Alev alev yanan bedenimi sakinleştirebilmek için banyoda soğuk suların altında geçireceğim bir yirmi dakikaya ihtiyacım vardı. Kendime gelince suyu kapattım, kenarda askıda asılı olan havluyu alıp belime sardım. Küçük havluyla saçımı kurulaya kurulaya kapıya elimi uzattım, dışarı adım attığımda gördüğüm şey hayatımda gördüğüm en güzel şeydi.

Yankı üzerine eski bi tişörtümü giyinip yatağımda uykuya dalmıştı. Dağınık saçları ve suratındaki meleksi ifade içimi şefkatle doldursa da tişörtün açıkta bıraktığı süt beyazı teni tekrar banyoya girmemi gerektirecek düşünceler getiriyordu aklıma. Bir süre onu izledikten sonra önce bir eşofman altı sonra bir tişört çıkardım dolabımdan. Eşofman altını giydim, tişörtü elime almış giyecekken gözüm cama takıldı. Hava kararmıştı sanki, daha doğrusu kararmaya başlıyordu. Saate bakmak için yatağımın baş ucuna ilerledim. Saate eğilirken Yankı usulca gözlerini açtı. Göz göze geldik.

Saat 7.30'du.

"Bebek gitmen lazım."

Yankı bir şey demeden elimdeki tişörtü aldı, yere fırlattı. Elimden tutup beni yatağa çekti.

Yine mi başlıyoruz?

"Gitmeyeceğim."

Kaşlarımı çattım.

"Ne demek gitmeyeceğim?"

Gülümsedi.

"Gitmeyeceğim işte. Yanında kalacağım." Kenara kayıp bana yer açtı. "Yanıma uzan. Birlikte uyuyalım."

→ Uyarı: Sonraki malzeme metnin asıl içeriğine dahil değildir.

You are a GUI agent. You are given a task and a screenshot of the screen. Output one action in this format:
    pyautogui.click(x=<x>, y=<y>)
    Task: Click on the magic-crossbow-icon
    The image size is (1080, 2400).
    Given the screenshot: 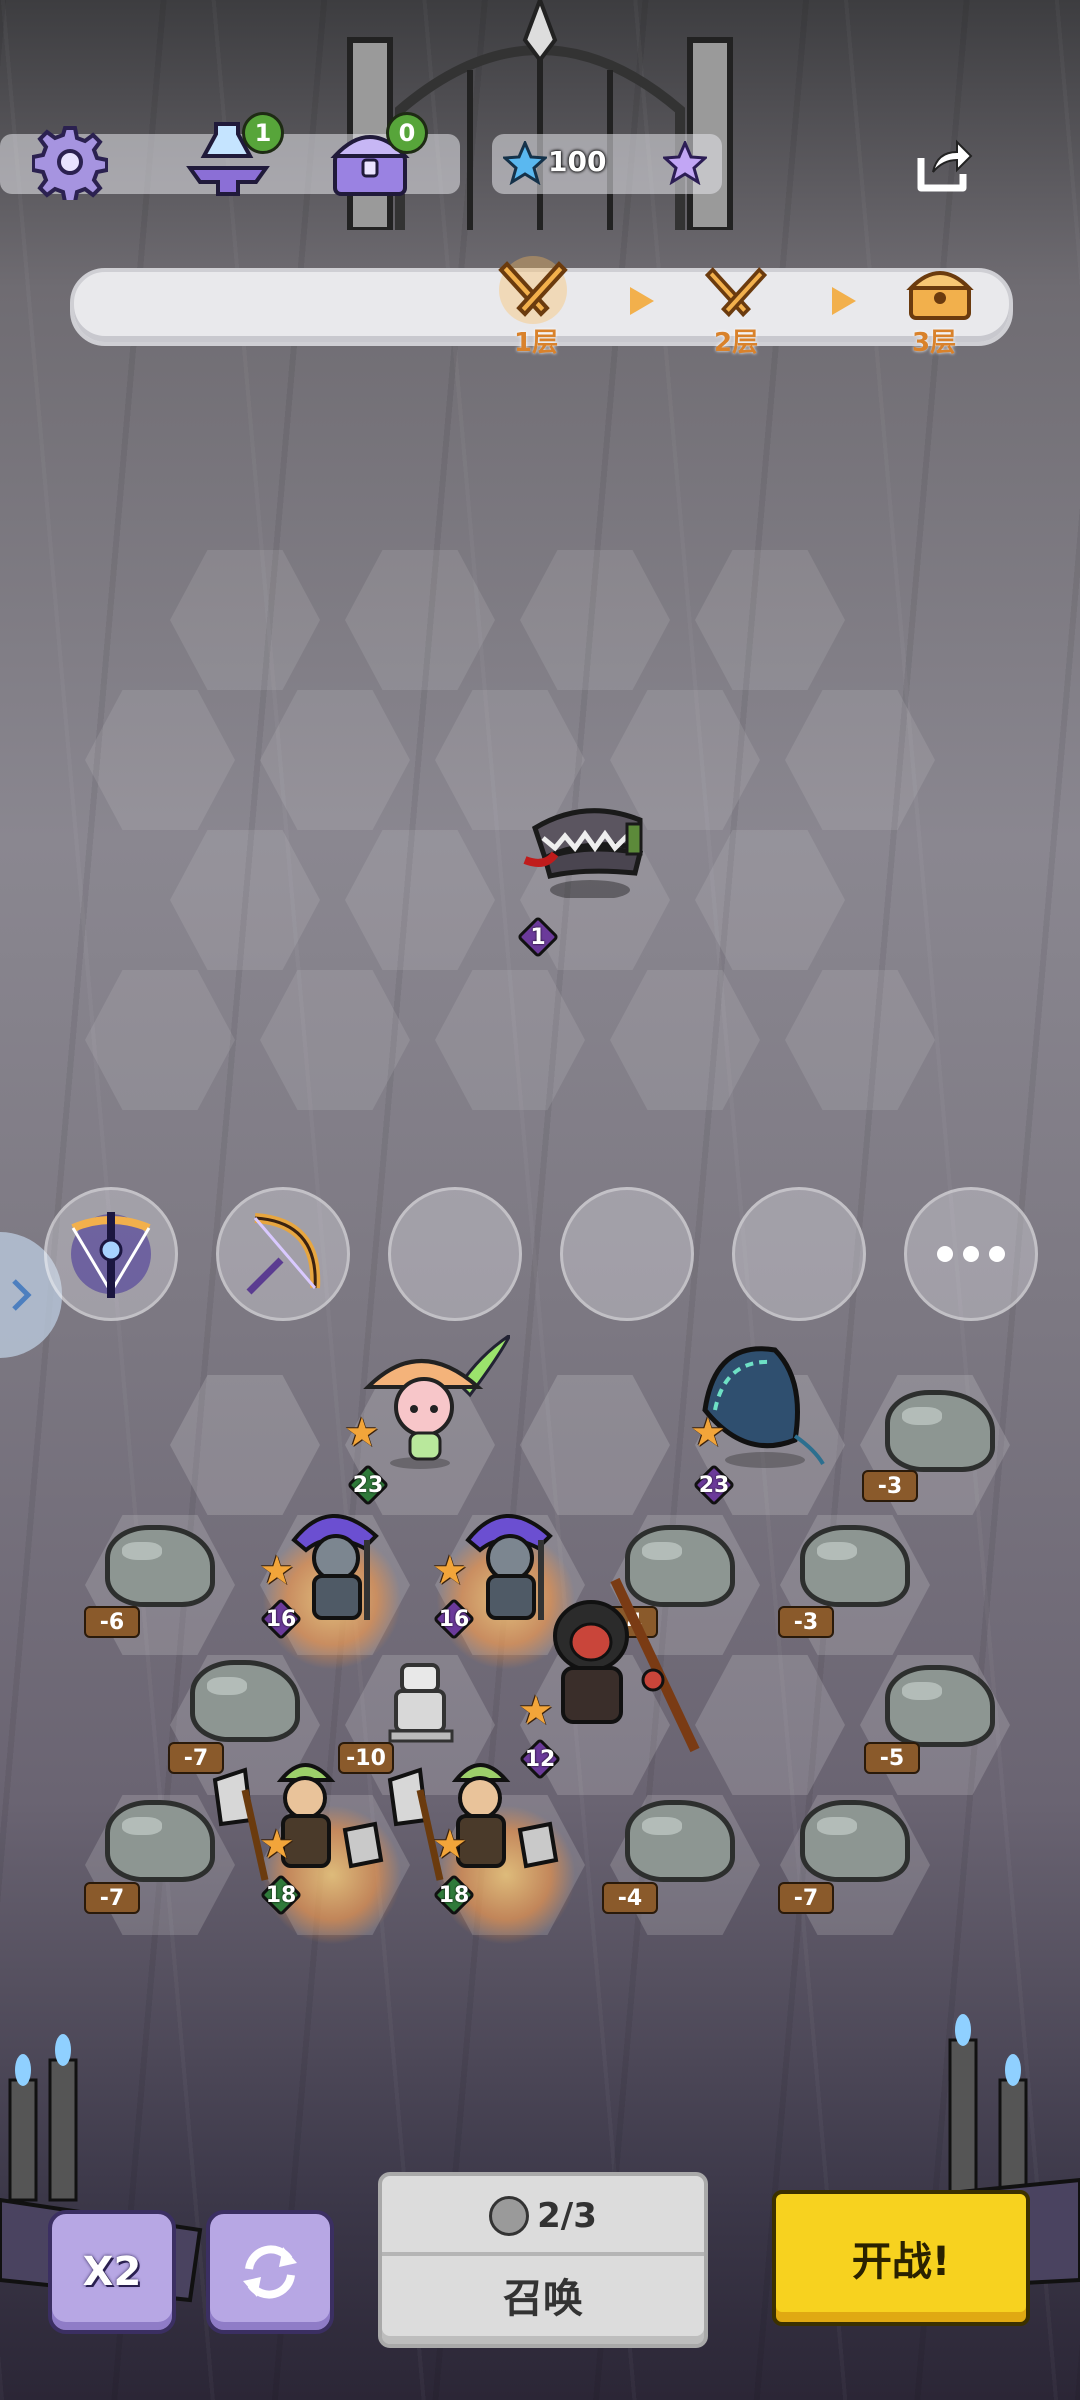 What is the action you would take?
    pyautogui.click(x=111, y=1255)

Derin bir nefes aldım. Daha fazla reddedemezdim. Benim de bir dayanma sınırım vardı. Yankı'nın gözlerine baktım.

"Yankı ben akıl sağlığı pek yerinde biri değilim. Sorumluluk sahibi biri de değilim. Tam tersine serserinin tekiyim. Ama senin için mantıklı ve düşünceli olmaya çalışıyorum." Yüzüne eğildim. "Ama eğer benimle uyumak istediğini söylersen olamam."

Gözlerinde umursamaz bir bakışla kolumdan tutup beni kendine çekti.

"Olma."

Yanına uzandım, kolumu çekip kendi bedeninin altına koydu kafasını da göğsüme. Yatağın ucundaki pikeyi aldım, Yankı'nın üstüne çektim. Ben onun altın sarısı saçlarıyla oynarken sessizliği bozdu.

"Ben de risk alabilirim. Ben de delirebilirim."

Bana bir şey anlatmaya çalışan sarı bir bebek vardı kollarımda. Gülerek boynundan öptüm.

"Ne sebeple?"

Yattığı yerde doğrulup yüz üstü döndü. Gözlerime baktı.

"Sana kendimi kanıtlamak için."

Kaşlarımı çattım.

"Bana inanmıyorsun. Senin hakkında şeyleri duymamı istemiyorsun. Bana güvenmiyorsun. Beni kazanmaya çalışıyorsun."

Dalga geçer gibi güldüm.

"Çalışmayayım mı?"

O ise ciddiydi. Kafasını sinirle iki yana salladı.

"Çalışma. Ben seninim zaten."

Söyledikleri müzik gibiydi. 'Seninim..."

"Aşk, tutku sadece sana özel değil. Ben de..." Durakladı, çekinir gibi dudaklarını ısırdı. Cesaretini toplayınca kendinden emin bağırdı. "Ben de sana aşığım. Ben de seni istiyorum." Uzanıp çıplak göğsümden başlayarak boynuma kadar öptü, dudaklarıma geldi. Altı dudağımı öpüp içine fısıldadı. "Bana masum muamelesi yapma. Benimle seviş."